« Ghaybouba » la série tunisienne qui réveille les consciences
Le paysage médiatique de ce Ramadan est marqué par une œuvre qui bouscule les codes : « Ghaybouba » (Coma). Diffusé sur Telvza TV et réalisé par Mohamed Khalil Bahri, ce feuilleton s’appuie sur une narration nerveuse signée par les scénaristes Fadi Abbes et Naoufel Ouertani. Dès les premières notes du générique, le ton est donné par la voix magistrale de l’icône Lotfi Bouchnak, qui chante l’égarement et la trahison : « On s’est réveillés… qu’avons-nous fait durant notre absence ? »,.
Un casting cinq étoiles pour une tragédie moderne
Pour porter cette intrigue complexe, la production a misé sur une distribution prestigieuse. Le public retrouve avec plaisir des visages emblématiques du drame tunisien tels que la grande Mouna Noureddine, ainsi que Chekra Rammeh, Mohamed Ali Ben Jemaa, Moez Gdiri, Nour Zitoun et Moez Toumi. Ces acteurs de renom donnent vie à une galerie de personnages confrontés à l’effondrement de leurs certitudes. Parmi eux, Maram Ben Aziza incarne avec intensité Alia, une influenceuse obsédée par la célébrité et l’argent, un rôle inspiré de faits réels qui explore la face sombre de la quête du « buzz ».
Entre scandales viraux et ruine financière
L’histoire démarre sur un coup de tonnerre : le décès brutal de Hassan, un homme d’affaires influent, dans un accident de voiture. Ce qui aurait pu n’être qu’un drame privé se transforme instantanément en un scandale public sur TikTok et Facebook, car Hassan n’était pas seul : une jeune femme nommée Rim se trouvait à ses côtés.

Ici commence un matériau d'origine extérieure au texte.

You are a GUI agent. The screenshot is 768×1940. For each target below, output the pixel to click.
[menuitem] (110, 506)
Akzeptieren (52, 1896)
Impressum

Au-delà du déshonneur, c’est un empire qui s’écroule. Les enfants de Hassan, Adam et Nourshene, découvrent que leur père, acculé par des difficultés financières, avait vendu ses parts dans l’entreprise familiale à un concurrent avant sa mort, les laissant face au néant
Entre Dark Web et scandales numériques
L’intrigue ne se contente pas des drames familiaux classiques. Elle explore les zones d’ombre du numérique, notamment le « Dark Web », un phénomène global qui s’immisce désormais dans le quotidien des Tunisiens. Le scénario intègre habilement des éléments contemporains tels que les crypto-monnaies (Bitcoin).